Every now and then I like to take a look at some of the more popular shares on the local market to see which ones are being relatively heavily shorted. Hedge funds will borrow shares from a prime broker (usually on the asset servicing side of an investment bank) to short sell on the market in the expectation that they will be able to buy them back later at a cheaper price and pocket the difference as a profit.
So let's take a look at four companies with quite a lot of their outstanding shares borrowed and sold short. All stats accurate as at 24 May 2019 according to ASIC.

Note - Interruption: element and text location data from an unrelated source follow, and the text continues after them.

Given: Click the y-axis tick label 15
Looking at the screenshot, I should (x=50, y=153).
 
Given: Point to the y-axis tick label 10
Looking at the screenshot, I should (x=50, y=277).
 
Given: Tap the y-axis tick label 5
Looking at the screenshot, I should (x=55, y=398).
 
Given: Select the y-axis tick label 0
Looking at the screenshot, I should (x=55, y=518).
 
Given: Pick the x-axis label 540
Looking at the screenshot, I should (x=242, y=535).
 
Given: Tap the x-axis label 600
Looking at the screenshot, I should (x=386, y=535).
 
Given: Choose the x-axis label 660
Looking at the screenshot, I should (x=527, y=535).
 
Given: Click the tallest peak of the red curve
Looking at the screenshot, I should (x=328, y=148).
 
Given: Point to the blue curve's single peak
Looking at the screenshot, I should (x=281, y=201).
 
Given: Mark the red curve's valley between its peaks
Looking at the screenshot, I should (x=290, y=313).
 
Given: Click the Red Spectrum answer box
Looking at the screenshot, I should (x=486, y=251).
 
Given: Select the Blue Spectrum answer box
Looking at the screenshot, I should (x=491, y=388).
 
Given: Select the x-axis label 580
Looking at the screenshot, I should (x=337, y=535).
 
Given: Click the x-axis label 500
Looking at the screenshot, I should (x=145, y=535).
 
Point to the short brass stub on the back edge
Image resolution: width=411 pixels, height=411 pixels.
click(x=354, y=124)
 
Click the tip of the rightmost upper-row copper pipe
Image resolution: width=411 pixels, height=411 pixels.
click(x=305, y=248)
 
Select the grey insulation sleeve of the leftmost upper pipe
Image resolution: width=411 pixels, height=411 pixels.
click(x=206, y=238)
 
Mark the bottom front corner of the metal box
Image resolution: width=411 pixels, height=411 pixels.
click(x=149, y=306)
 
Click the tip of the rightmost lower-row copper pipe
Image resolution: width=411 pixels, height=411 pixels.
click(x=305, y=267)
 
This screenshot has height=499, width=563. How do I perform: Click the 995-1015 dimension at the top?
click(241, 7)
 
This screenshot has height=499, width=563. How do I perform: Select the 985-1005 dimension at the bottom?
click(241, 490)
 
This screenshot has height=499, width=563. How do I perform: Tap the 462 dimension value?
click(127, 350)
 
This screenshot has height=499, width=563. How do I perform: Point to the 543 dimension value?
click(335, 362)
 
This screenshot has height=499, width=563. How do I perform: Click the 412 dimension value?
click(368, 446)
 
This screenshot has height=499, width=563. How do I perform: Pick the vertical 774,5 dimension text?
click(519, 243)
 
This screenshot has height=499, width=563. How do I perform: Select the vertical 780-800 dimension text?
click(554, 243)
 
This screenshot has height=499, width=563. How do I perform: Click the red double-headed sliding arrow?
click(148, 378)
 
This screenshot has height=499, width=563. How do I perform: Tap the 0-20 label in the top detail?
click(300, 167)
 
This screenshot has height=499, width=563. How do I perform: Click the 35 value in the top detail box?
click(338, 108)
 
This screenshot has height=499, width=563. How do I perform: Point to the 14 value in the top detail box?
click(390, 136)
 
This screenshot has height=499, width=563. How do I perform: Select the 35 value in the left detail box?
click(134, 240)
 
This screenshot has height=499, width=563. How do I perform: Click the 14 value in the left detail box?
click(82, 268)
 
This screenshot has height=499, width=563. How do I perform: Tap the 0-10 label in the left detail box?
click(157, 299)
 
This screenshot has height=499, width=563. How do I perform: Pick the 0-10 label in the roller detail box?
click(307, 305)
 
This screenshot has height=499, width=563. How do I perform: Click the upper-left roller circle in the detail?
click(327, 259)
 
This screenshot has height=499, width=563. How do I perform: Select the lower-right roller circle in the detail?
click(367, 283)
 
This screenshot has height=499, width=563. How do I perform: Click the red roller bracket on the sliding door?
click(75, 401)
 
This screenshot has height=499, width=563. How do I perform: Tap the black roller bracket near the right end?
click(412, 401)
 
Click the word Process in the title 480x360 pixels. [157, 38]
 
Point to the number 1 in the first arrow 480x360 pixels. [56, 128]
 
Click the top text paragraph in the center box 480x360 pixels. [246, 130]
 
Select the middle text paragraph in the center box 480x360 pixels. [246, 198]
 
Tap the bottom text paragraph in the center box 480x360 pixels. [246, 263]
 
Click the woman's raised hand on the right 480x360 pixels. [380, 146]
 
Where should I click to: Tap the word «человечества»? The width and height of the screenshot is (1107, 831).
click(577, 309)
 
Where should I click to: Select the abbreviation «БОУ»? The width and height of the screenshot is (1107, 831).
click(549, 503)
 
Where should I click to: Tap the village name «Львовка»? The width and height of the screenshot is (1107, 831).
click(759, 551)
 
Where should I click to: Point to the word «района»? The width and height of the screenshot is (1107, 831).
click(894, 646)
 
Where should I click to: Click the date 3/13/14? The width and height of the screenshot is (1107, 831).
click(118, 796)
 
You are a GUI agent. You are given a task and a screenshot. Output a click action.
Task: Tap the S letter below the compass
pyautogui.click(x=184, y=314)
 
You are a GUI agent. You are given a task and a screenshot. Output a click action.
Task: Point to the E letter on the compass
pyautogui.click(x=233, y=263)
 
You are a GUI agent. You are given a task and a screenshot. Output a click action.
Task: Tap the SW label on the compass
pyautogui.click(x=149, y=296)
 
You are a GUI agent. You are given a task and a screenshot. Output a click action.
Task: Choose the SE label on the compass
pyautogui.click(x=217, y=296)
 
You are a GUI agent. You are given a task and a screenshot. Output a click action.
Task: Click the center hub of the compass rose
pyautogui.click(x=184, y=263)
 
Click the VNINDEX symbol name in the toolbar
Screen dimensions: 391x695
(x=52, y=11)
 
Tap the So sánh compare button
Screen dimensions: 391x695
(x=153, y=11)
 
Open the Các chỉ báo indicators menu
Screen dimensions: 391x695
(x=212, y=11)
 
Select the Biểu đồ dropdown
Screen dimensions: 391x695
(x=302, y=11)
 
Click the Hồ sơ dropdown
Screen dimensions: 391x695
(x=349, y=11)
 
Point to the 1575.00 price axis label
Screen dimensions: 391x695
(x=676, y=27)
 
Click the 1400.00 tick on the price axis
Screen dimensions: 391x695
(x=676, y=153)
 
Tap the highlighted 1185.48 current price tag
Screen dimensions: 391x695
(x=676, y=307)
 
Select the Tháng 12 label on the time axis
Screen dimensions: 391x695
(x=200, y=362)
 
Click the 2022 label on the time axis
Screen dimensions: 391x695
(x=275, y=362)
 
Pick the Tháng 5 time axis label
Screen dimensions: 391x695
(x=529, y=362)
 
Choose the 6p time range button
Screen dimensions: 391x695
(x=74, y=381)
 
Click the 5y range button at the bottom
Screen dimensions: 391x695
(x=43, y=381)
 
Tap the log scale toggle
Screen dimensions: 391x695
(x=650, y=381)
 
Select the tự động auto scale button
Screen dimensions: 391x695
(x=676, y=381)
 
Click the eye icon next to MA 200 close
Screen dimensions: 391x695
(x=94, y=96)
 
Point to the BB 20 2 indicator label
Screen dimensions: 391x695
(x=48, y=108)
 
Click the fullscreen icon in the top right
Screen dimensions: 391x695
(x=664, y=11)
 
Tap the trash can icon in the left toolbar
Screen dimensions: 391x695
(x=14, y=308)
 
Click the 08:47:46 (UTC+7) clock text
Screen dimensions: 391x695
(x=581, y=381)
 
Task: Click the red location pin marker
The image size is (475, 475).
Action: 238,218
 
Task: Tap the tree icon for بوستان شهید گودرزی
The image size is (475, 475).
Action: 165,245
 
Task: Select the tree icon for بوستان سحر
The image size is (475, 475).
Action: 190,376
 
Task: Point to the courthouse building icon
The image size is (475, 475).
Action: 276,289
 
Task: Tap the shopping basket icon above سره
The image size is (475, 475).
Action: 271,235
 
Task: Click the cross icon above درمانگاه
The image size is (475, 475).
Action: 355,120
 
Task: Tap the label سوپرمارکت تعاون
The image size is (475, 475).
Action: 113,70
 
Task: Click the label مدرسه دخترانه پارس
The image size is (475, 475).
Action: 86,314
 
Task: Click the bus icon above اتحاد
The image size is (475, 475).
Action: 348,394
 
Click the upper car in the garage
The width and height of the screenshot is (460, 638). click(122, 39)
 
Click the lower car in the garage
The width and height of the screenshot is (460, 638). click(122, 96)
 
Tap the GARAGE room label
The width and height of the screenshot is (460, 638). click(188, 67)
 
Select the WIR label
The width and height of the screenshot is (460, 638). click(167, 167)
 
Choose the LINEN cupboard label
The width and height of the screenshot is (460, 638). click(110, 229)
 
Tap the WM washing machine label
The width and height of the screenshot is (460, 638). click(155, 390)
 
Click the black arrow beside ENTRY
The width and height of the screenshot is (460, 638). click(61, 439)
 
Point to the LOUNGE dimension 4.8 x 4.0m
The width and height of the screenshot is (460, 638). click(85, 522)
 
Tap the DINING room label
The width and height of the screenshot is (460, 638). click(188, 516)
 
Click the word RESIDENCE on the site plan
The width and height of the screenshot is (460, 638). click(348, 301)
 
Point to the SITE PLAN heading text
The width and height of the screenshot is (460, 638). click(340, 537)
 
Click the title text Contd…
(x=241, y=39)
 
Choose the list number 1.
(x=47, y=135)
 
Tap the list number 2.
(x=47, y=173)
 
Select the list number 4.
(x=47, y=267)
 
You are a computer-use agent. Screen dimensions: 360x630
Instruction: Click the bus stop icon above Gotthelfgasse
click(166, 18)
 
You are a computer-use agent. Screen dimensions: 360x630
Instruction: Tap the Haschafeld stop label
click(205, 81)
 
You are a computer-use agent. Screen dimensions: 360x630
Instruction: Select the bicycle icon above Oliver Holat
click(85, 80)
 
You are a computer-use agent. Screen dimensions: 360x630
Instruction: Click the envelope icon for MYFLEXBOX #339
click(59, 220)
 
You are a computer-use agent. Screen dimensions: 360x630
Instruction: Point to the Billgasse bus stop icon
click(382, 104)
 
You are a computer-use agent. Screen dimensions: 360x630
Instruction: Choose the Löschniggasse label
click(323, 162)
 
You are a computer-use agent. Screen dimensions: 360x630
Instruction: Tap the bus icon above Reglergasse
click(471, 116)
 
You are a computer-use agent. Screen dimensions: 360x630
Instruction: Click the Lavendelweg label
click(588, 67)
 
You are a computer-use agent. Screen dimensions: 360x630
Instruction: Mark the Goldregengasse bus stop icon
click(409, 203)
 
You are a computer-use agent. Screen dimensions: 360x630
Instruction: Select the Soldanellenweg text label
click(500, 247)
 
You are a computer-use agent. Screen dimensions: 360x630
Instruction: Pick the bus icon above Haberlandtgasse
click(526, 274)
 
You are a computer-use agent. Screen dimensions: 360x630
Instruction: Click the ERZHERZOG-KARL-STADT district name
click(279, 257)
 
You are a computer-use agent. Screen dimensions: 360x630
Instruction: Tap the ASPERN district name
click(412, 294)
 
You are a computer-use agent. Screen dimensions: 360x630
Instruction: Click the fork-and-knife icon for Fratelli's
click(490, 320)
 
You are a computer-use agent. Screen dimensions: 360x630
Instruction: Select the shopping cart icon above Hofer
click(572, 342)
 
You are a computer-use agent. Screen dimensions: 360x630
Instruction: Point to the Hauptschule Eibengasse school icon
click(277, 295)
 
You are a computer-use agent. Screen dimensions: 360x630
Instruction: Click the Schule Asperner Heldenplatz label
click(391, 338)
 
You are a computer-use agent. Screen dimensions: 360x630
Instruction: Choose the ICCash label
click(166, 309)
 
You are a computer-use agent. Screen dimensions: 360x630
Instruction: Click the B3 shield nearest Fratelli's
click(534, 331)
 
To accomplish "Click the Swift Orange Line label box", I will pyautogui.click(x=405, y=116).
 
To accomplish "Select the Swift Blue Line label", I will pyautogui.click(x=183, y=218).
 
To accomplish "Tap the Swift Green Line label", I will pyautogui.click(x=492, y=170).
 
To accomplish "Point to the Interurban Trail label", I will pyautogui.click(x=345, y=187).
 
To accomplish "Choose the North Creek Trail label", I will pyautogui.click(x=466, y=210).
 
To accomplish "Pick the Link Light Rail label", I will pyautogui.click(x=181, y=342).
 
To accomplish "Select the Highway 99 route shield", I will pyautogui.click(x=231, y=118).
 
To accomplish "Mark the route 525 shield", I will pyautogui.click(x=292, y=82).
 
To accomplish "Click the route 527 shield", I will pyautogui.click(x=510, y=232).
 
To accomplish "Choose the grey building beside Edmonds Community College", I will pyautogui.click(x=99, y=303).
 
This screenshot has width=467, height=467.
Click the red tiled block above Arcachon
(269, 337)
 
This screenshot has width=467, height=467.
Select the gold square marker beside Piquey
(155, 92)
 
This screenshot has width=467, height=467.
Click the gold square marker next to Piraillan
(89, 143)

BWX Limited (ASX: BWX) has 12% of its shares shorted and the Sukin manufacturer has now issued two profit downgrades this financial year to leave shares at $1.63 today. I must admit I used to own shares myself but sold my entire holding over the middle of 2018 at average prices around $5.40. I'm inclined to agree with the short sellers on this business.
Harvey Norman Holdings Limited (ASX: HVN) has 9.3% of its shares shorted as a 'short thesis' over the business has been circulated in the business media and amongst professional investors recently. Gerry Harvey has publicly rubbished the short sellers' thinking though and the stock could be volatile in the 12 months ahead.
Inghams Group Ltd (ASX: ING) is the poultry farmer and retailer that has a whopping 17.5% of its scrip shorted. Over the last year the stock is around 8% higher to $4.28, but someone is taking a huge bet on it running into trouble. I must admit I have little idea why this may be.
IOOF Holdings Limited (ASX: IFL) is the financial services group that has 10% of its shares shorted. It's easy to see why given its recent record of regulatory problems that have resulted in the superannuation sector regulator APRA imposing conditions on its AFSL, among other things. It's also still trying to get a giant deal to buy Australia & New Zealand Banking Group's (ASX: ANZ) OnePath wealth business over the line.